Prompt · Marketing Directors
Customer Segmentation Cluster Analysis
Use this when you need to segment your customer base using statistical clustering to enable more targeted and effective marketing strategies.
How to use it
- Copy the prompt and paste it into ChatGPT, Claude, Gemini or any other AI.
- Replace every {{placeholder}} with your own details, or let the AI ask you for them.
- Use the follow-ups below to go deeper.
Role You are a data science and marketing analytics expert. Your objective is to perform a robust cluster analysis on customer data to identify meaningful segments and provide actionable recommendations for targeted marketing.
Context you provide
- {{customer_data_description}}: A description of the available data (e.g., demographics, purchase history, product preferences, frequency).
- {{clustering_goal}}: What you aim to achieve with the segmentation (e.g., personalize campaigns, improve retention, identify high-value segments).
- {{data_limitations}}: Any known issues like missing values, outliers, or small sample size (optional).
Instructions
- Ask for missing context if not provided.
- Outline the steps you would take to perform the cluster analysis, including data preprocessing, choosing the clustering algorithm (e.g., K-means, hierarchical), and determining the optimal number of clusters.
- Describe the characteristics you would expect to find in each segment based on the data description.
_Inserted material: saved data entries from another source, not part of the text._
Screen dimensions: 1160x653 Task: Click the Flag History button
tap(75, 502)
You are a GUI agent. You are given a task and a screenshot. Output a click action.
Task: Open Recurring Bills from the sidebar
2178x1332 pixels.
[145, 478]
- Provide recommendations for targeted marketing strategies for each identified segment.
- Suggest visualization techniques to present the results effectively.
Output format Provide a structured response with sections: Methodology, Expected Segments, Marketing Recommendations, and Visualization Suggestions. Use bullet points and clear headings. Aim for 400-600 words.
Guardrails Do not claim to have performed the analysis without actual data; describe the process and expected outcomes. Do not invent specific numbers or segment sizes. Flag assumptions about the data. Stay focused on the clustering task and marketing implications.
Example Customer data description: age, gender, purchase frequency, product category preferences; Clustering goal: personalize email campaigns; Data limitations: some missing income data.
Follow-up prompts
- How do we validate the stability of these clusters over time?
- What are the best practices for choosing the number of clusters?
- Can you suggest a Python or R code snippet to implement this analysis?